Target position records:
┌──
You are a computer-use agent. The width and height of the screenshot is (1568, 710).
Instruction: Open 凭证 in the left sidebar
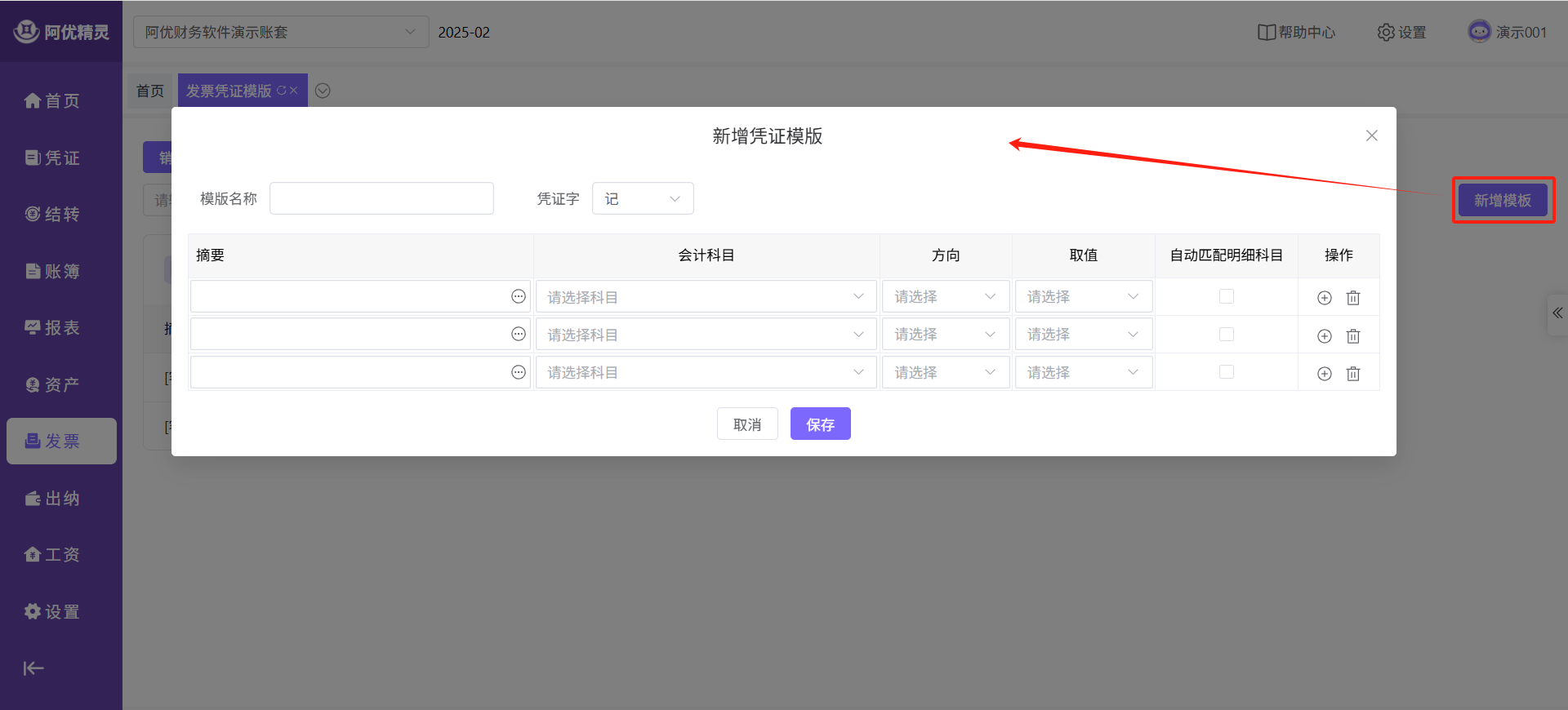click(53, 158)
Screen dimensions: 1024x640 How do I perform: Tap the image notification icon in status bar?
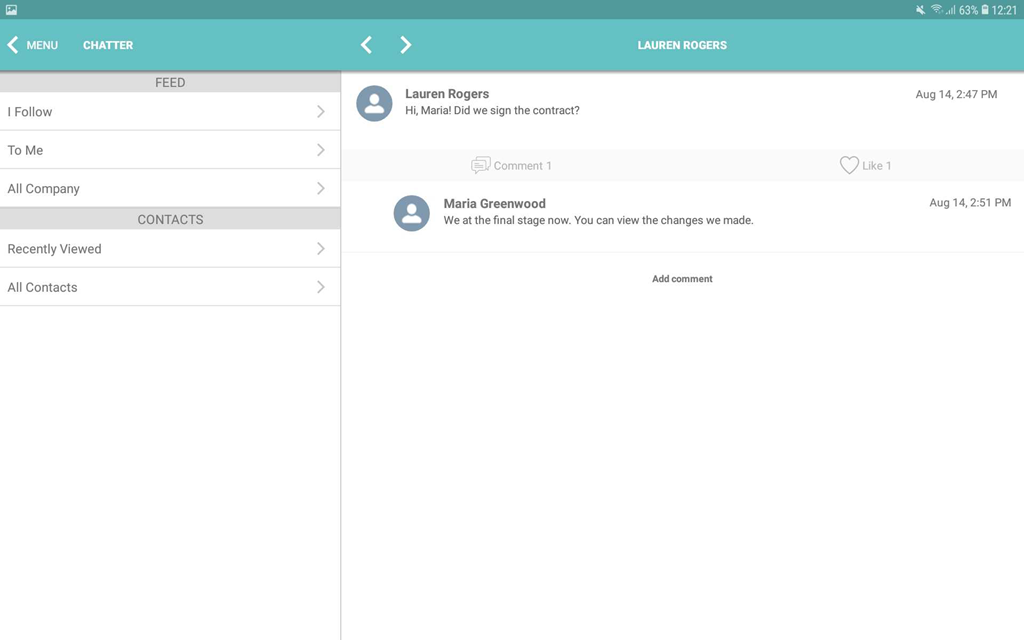(x=11, y=10)
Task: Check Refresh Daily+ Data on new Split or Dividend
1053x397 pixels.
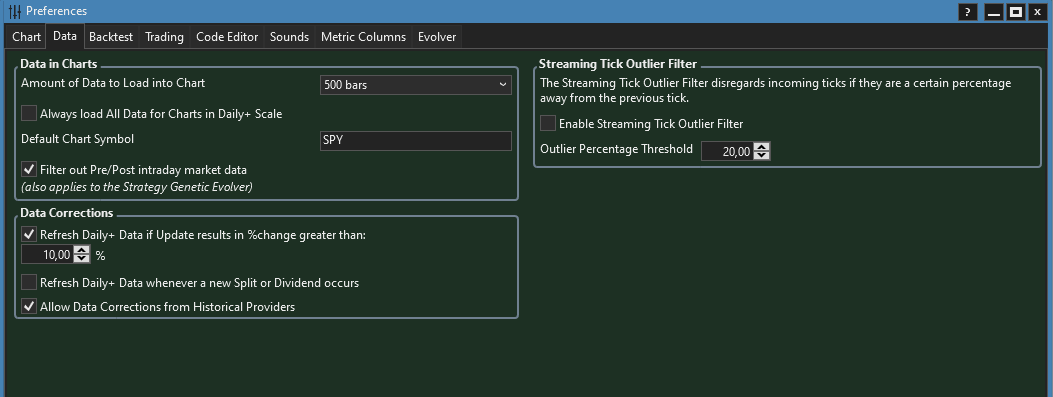Action: tap(29, 282)
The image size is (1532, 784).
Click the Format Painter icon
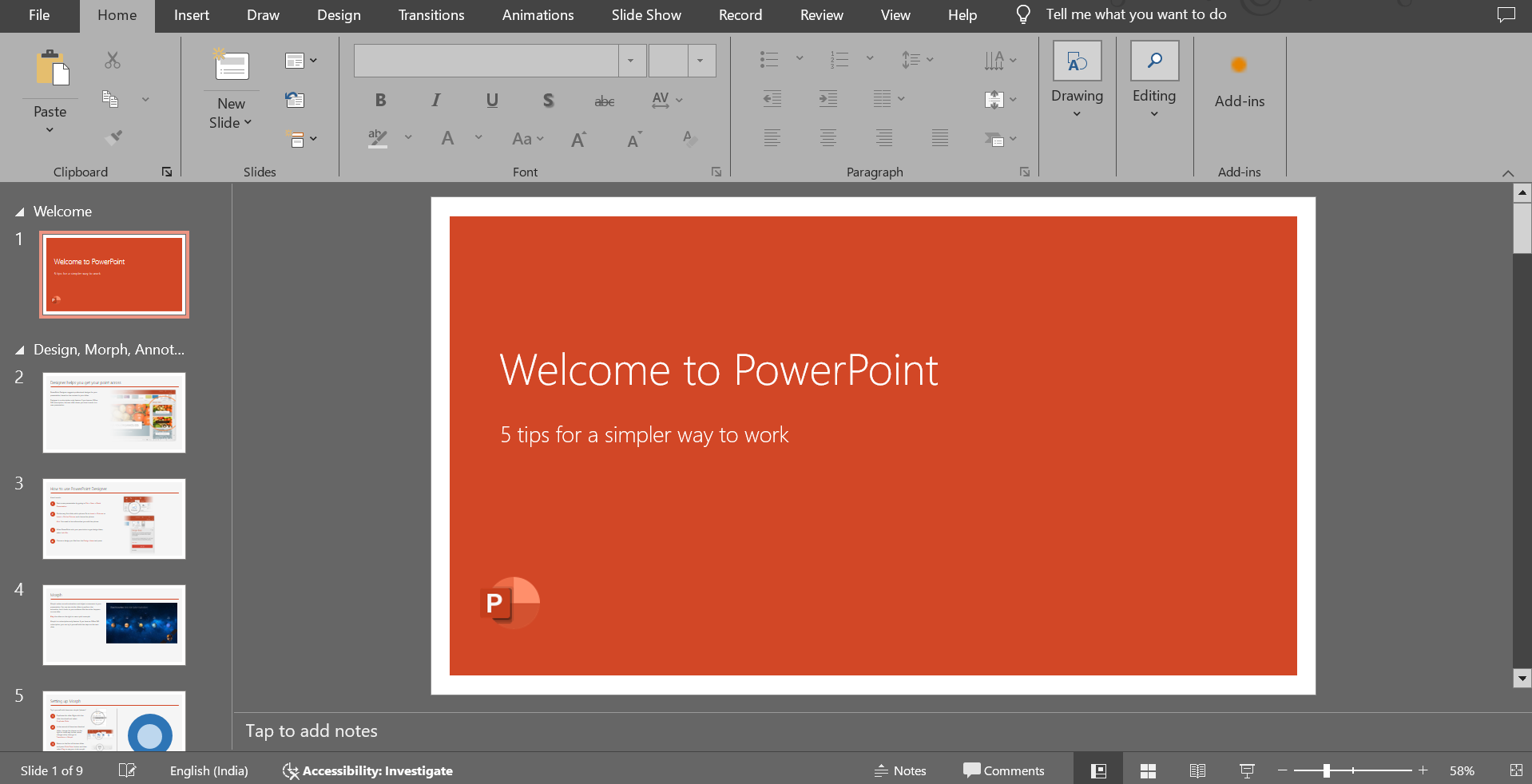point(113,137)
└──
WORK TO COMPLETE:
Format these rows as a numbered list, skipping any blank lines. Leave the pictures out.

RESPONSE FOR THIS EXERCISE:
1. You are a computer-use agent. The width and height of the screenshot is (1568, 710).
2. Instruction: Open 凭证 in the left sidebar
3. click(53, 158)
4. Screen dimensions: 1024x640 How do I perform: Tap the image notification icon in status bar?
5. (x=11, y=10)
6. Task: Check Refresh Daily+ Data on new Split or Dividend
7. 1053x397 pixels.
8. Action: tap(29, 282)
9. The image size is (1532, 784).
10. Click the Format Painter icon
11. point(113,137)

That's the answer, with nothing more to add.